» **Фрагмент страницы**:
Читаем Журнал Наш Современник №11 (2002) полностью

Начну с предпосылки. Мне думается, что тот, кто полагает, будто по своему усмотрению можно создавать события, — самообольщается. Движение человеческого общества — это не канва, на которой разрешается вышивать какие вздумается узоры. Оно руководствуется своими законами. От нас зависит, правильно ли мы уловим ритм современности и пойдем ли с ним в такт или, напротив, будем вставлять ему палки в колеса.

Если процесс не утвердился и неясен современникам, то, пока он чужд нашему воззрению, мы вправе стать на защиту того, что принимаем за правду. Но и с момента, когда естественный процесс становится очевидным в своем воплощении, когда он установился в жизни народов, — бороться против него за отброшенное жизнью начало означало бы борьбу за отжившее частное против величественного грядущего целого. И тогда — прочь с дороги, ничтожный человек! Не уйдешь — раздавят, как червя, и сам ты бесславно погибнешь! Этой истине нас неумолимо учит реальность. Так много веков назад тщетны оказались изуверства римских императоров против христиан, оповестивших человечество о новых нравственных идеалах.

B итoгe мoя мыcль cвoдится к распространенному взгляду, что историю не творят. История творится. На этом перекрестке сходятся даже антиподы философских систем: идеалисты и материалисты. Они с разных позиций утверждают детерминизм событий. Разница в самой трактовке: первые находят в предопределении участие высшей силы и становятся фаталистами, другие усматривают в событиях определенные законы, вполне постигаемые разумом, и требуют потому в них активного участия. Так или иначе, но предугадывая ход событий, когда мы включаемся в неустранимый происходящий процесс, то способствуем прогрессу и таким образом становимся и современным и передовым фактором. В противном случае мы превращаемся в орудие реакции, и наша деятельность обречена на бесплодность.

Должен уточнить. В этой концепции нельзя усматривать ни проповеди толстовского непротивления злу, ни рабской покорности браминов. В челове­ческой воле — следовать добрым или злым побуждениям. Что же получится из наших действий — это юрисдикция процесса, определенного общим ходом вещей. Он единственно правомочен возвести их на пьедестал или выбросить в свалочную яму.

В итоге из этого напрашивается вывод: раз мы имеем дело с бесспорно установившимся историческим явлением, то единственный правильный выход будет либо стать в общий строй, либо уйти с дороги, но уж ни в коем случае не мешать. Не мешать ему именно потому, что раз он неизбежен, это и вредно и бесполезно.

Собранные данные
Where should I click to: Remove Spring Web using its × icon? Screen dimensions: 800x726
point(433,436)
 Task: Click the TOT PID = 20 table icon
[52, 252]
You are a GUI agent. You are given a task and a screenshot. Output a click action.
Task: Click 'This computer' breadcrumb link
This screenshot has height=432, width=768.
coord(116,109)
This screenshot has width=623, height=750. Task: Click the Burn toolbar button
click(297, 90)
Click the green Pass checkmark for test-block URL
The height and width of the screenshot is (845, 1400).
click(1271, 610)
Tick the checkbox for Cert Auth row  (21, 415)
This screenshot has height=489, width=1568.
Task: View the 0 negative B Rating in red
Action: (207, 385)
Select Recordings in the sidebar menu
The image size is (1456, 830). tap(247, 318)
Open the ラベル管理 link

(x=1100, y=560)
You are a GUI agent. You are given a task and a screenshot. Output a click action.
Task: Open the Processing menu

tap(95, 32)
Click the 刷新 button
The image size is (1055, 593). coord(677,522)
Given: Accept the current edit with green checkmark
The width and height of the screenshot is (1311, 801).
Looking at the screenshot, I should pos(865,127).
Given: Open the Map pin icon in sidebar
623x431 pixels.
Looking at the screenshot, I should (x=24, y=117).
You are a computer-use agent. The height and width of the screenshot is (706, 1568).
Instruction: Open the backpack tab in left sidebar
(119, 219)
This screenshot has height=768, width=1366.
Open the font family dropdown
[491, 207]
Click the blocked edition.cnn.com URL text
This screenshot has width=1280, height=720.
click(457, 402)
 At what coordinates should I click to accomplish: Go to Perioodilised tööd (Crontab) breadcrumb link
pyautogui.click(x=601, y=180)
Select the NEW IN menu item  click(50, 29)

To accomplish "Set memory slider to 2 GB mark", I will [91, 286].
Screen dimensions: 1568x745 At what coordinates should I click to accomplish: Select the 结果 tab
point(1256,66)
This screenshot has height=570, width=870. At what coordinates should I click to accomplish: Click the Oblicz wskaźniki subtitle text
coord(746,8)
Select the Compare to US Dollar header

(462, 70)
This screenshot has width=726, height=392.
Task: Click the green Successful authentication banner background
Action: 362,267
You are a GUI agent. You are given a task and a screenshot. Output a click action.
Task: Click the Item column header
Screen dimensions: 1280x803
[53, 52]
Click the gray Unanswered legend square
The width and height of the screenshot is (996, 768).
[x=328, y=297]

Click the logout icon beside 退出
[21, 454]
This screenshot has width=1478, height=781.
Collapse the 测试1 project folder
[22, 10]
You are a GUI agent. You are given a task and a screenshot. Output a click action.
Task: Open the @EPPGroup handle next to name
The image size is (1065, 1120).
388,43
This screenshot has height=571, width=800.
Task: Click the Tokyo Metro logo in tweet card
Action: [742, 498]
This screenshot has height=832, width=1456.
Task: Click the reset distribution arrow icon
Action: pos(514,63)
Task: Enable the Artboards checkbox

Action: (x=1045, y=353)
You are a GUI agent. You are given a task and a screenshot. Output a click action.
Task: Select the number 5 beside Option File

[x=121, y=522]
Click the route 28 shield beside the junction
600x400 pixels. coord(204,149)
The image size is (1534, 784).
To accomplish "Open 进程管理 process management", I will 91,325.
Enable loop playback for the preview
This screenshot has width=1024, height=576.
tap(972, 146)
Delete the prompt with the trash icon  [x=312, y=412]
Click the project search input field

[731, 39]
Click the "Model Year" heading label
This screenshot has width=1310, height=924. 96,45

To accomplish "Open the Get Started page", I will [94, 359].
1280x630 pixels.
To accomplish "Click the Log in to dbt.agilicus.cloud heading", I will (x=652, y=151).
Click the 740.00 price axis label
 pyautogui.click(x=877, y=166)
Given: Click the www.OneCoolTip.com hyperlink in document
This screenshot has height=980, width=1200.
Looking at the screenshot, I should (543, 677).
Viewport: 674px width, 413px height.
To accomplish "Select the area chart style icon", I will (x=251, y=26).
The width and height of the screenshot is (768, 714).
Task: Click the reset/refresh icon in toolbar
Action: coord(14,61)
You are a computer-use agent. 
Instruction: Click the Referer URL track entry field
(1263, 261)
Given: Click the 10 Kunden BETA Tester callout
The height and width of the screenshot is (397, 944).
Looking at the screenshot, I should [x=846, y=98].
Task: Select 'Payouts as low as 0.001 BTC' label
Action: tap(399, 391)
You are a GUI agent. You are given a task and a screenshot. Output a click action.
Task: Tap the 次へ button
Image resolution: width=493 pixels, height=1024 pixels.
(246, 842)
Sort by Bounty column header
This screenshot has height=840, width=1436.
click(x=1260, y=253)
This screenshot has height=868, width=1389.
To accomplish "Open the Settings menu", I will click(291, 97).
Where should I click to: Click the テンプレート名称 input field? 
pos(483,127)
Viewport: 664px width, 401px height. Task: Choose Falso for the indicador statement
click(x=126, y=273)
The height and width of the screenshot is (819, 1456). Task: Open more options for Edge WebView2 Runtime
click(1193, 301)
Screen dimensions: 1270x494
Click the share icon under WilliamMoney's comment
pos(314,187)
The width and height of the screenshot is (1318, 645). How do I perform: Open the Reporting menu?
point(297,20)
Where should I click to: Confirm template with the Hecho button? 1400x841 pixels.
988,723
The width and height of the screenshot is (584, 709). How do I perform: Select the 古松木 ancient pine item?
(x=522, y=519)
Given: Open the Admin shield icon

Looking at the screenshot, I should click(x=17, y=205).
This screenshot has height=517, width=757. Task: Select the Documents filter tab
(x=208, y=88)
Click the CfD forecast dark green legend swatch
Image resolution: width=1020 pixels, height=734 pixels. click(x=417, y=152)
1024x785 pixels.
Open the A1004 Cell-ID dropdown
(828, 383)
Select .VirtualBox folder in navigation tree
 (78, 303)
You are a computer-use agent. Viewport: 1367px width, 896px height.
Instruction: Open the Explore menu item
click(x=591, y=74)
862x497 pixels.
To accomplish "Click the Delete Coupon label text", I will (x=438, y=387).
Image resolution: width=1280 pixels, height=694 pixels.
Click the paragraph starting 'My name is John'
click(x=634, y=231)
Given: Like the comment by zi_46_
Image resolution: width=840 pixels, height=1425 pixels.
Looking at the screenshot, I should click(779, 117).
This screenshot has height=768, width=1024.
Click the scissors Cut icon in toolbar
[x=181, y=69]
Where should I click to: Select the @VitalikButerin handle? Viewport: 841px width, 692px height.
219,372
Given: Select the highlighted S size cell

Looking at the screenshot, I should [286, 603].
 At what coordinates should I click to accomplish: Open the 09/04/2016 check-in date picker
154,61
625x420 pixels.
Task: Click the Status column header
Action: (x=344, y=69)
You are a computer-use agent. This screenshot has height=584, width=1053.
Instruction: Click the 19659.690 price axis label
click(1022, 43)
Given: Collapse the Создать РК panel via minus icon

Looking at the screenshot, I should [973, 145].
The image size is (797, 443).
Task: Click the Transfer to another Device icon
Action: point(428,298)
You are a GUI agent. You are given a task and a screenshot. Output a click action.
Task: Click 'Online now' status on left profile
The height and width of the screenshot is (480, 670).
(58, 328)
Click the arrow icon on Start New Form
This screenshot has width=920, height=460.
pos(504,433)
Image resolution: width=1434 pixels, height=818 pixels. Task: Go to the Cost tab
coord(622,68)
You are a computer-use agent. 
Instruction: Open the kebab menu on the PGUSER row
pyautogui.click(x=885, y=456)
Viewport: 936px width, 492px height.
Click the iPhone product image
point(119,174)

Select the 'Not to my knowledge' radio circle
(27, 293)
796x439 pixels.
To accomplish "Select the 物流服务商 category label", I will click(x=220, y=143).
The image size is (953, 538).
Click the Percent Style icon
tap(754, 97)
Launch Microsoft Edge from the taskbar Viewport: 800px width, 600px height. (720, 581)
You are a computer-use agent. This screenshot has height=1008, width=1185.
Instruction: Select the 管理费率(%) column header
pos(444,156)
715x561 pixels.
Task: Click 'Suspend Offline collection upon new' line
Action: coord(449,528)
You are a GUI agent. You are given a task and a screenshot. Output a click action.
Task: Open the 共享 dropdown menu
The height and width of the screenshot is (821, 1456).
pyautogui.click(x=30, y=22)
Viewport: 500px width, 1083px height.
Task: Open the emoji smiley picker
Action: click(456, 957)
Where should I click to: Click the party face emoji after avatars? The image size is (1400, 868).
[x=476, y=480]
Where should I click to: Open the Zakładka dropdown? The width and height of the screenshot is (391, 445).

» **Задания**:
**A.** Что, согласно тексту о ходе истории, с разных позиций утверждают идеалисты и материалисты?
**B.** Продолжите текст о ходе истории, начав сразу после его последнего предложения.

» **Ответы на задания**:
**A.** Они утверждают детерминизм событий.

**B.**
Говоря же непосредственно о грандиозных событиях, разыгравшихся на отечественных просторах за последние полвека, нельзя не признать, что Октябрьская революция стала всемирным фактором, а Советская власть умело прошла все испытания, спаяв свою судьбу с народами Советского Союза.

Революция была подготовлена многими исканиями и неудовлетворенностью укладом. Когда общество доживает до предельной черты, когда в литературе цветут бутоны вроде Арцыбашева, в поэзии звучат стихи Северянина, когда, пресытившись нормальным, люди упиваются наркотическими песенками Вертинского, а политику народа решают Керенские, то оно требует коренной ломки.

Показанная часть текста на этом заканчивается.